The size of the offering is “a slight disappointment”, says Travis Lundy, a Smart Karma analyst in Hong Kong. “Prosus noted recently that its non-Tencent businesses are growing faster than Tencent, so it would make sense to reallocate a little capital away from what is basically currently a 90/10 split.”
- Prosus said in the statement that the three-year moratorium on Tencent shares is “in line with its long-term belief in the potential of the business.”
Investors in holding companies that trade at large discounts are often able to pressure management to carry out moves such as buybacks to cut the discount and give shareholders better value. But corporate voting structures at Naspers and Tencent which are overwhelmingly loaded in favour of insiders mean that management is effectively free to deal with the Tencent stake as it chooses.
The stake gives Naspers a financial scale and international visibility that it wouldn’t otherwise have.
Those benefits come at the expense of shareholder value.
For both Naspers and Prosus, wider discounts are likely in the short term as “the market is unlikely to give management full credit on creating minority shareholder value for the full $14.5bn raised,” says Wium Malan, an equity analyst with Smart Karma in Cape Town.

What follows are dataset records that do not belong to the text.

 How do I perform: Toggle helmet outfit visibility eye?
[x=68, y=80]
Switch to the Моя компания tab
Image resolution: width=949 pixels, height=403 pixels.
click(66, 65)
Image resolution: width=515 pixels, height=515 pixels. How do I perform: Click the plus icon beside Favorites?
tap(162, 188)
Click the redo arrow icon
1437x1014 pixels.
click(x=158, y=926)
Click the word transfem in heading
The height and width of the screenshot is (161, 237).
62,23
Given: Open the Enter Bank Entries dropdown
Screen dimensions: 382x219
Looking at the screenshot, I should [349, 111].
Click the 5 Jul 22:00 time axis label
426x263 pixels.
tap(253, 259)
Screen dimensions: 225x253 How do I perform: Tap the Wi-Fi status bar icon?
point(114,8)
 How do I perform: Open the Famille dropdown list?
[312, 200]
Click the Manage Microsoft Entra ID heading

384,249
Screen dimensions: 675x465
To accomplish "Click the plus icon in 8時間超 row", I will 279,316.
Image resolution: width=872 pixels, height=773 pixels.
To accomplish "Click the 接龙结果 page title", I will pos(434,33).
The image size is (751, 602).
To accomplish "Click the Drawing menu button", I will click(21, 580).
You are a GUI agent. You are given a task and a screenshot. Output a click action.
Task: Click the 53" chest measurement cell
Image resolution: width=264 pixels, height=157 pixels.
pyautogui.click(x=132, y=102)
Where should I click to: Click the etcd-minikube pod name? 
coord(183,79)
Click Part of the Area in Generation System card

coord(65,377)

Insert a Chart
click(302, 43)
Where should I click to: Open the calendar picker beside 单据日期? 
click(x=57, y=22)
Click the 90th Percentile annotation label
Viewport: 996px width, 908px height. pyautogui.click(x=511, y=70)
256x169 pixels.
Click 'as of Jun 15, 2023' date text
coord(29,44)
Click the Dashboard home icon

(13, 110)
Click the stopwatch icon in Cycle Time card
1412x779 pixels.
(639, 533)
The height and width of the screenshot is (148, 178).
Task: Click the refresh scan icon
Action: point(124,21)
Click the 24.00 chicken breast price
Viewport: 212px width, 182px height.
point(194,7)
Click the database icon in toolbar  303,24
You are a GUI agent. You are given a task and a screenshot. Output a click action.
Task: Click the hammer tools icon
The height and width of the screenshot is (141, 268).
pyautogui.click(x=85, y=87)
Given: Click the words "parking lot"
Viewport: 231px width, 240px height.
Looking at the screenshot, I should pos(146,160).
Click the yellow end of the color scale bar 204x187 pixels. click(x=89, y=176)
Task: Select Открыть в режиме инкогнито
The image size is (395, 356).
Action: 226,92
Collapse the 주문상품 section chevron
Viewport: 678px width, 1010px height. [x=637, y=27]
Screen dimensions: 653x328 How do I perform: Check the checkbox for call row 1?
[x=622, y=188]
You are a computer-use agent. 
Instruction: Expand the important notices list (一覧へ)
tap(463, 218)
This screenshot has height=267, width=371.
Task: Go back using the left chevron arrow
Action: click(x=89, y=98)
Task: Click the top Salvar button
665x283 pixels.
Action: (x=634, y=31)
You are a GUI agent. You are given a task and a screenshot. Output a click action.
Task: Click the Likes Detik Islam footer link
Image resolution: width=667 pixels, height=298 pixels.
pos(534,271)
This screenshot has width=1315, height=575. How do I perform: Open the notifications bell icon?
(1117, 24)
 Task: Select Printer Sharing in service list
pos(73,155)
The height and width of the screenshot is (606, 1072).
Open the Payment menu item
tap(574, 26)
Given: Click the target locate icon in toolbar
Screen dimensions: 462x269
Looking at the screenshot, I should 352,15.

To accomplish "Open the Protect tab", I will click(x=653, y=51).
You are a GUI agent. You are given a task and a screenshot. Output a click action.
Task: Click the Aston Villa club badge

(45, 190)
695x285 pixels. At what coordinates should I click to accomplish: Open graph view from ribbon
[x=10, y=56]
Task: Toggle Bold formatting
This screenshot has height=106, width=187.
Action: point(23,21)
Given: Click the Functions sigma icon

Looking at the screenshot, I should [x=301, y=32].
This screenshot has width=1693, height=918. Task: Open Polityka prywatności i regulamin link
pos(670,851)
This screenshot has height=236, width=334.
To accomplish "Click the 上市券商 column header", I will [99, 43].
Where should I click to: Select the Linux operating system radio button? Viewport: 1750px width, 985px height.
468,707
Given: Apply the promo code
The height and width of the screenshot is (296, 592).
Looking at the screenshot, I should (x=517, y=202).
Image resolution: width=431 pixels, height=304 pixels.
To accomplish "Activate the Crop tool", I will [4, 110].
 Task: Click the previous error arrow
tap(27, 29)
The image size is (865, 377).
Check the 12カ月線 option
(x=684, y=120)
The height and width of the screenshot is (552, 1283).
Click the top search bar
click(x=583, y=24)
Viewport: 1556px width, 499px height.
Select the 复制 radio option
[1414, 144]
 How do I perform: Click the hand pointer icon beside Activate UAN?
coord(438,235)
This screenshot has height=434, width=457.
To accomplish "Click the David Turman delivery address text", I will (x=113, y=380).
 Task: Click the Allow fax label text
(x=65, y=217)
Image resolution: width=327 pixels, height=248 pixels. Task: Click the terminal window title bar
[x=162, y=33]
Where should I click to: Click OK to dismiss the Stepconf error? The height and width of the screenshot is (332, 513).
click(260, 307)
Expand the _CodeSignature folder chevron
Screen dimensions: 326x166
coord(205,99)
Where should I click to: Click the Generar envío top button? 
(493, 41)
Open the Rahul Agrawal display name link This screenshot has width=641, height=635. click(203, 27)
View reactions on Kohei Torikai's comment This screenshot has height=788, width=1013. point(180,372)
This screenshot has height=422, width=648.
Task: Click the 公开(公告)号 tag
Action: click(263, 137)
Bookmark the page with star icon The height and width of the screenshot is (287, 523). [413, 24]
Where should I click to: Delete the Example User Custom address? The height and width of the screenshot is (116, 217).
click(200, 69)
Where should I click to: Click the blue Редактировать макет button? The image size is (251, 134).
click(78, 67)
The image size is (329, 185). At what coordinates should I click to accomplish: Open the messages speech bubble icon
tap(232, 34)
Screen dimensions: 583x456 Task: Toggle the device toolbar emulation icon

- Another large buyback using the Tencent proceeds would help narrow the discount, but that’s not the plan, Malan adds.
- Prosus said simply that the proceeds will be used to increase “financial flexibility to invest in growth, plus for general corporate purposes.”
- In October 2020, Prosus announced a $5bn buyback of its own shares and those of Naspers. Most of those repurchases have now been completed.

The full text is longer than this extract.